Tubular cell and keratinocyte single-cell transcriptomics applied to lupus nephritis reveal type I IFN and fibrosis relevant pathways

Evan Der, Hemant Suryawanshi, Pavel Morozov, Manjunath Kustagi, Beatrice Goilav, Saritha Ranabothu, Peter Izmirly, Robert Clancy, H. Michael Belmont, Mordecai Koenigsberg, Michele Mokrzycki, Helen Rominieki, Jay A. Graham, Juan P. Rocca, Nicole Bornkamp, Nicole Jordan, Emma Schulte, Ming Wu, James Pullman, Kamil Slowikowski, Soumya Raychaudhuri, Joel Guthridge, Judith James, Jill Buyon, Thomas Tuschl, Chaim Putterman, the Accelerating Medicines Partnership Rheumatoid Arthritis, Systemic Lupus Erythematosus (AMP RA/SLE) Consortium

The molecular and cellular processes that lead to renal damage and to the heterogeneity of lupus nephritis (LN) are not well understood.

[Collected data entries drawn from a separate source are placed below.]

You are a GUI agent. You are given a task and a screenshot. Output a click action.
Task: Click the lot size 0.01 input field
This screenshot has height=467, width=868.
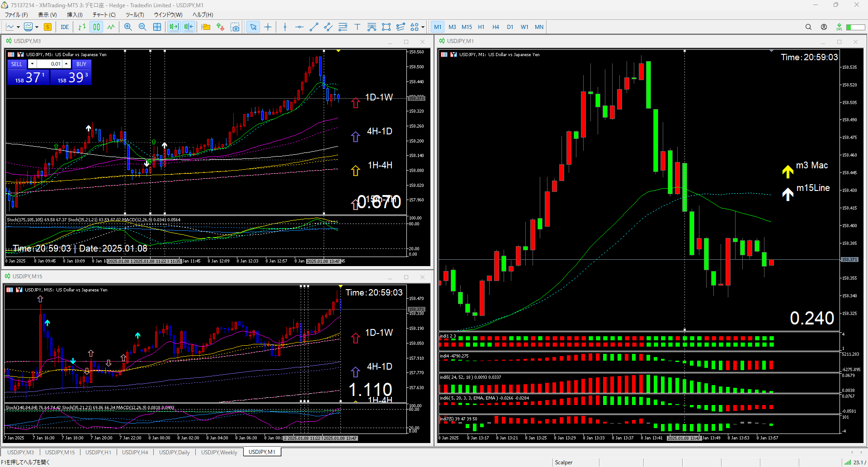49,64
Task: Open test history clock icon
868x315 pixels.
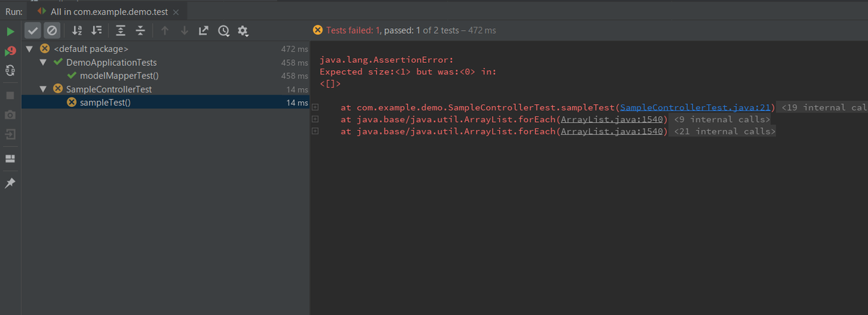Action: [x=224, y=30]
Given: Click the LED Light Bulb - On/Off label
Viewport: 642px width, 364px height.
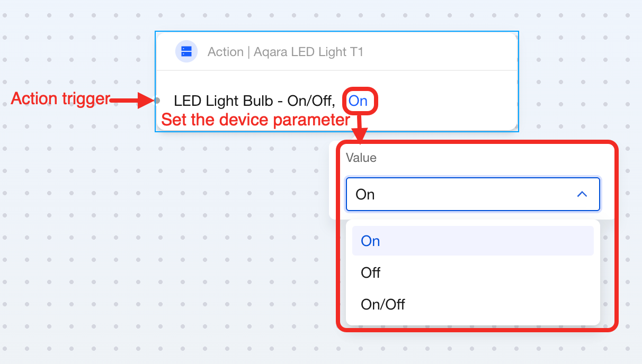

We applied single-cell RNA sequencing (scRNA-seq) to renal biopsies from patients with LN and evaluated skin biopsies as a potential source of diagnostic and prognostic markers of renal disease. Type I interferon (IFN)-response signatures in tubular cells and keratinocytes distinguished patients with LN from healthy control subjects. Moreover, a high IFN-response signature and fibrotic signature in tubular cells were each associated with failure to respond to treatment. Analysis of tubular cells from patients with proliferative, membranous and mixed LN indicated pathways relevant to inflammation and fibrosis, which offer insight into their histologic differences. In summary, we applied scRNA-seq to LN to deconstruct its heterogeneity and identify novel targets for personalized approaches to therapy.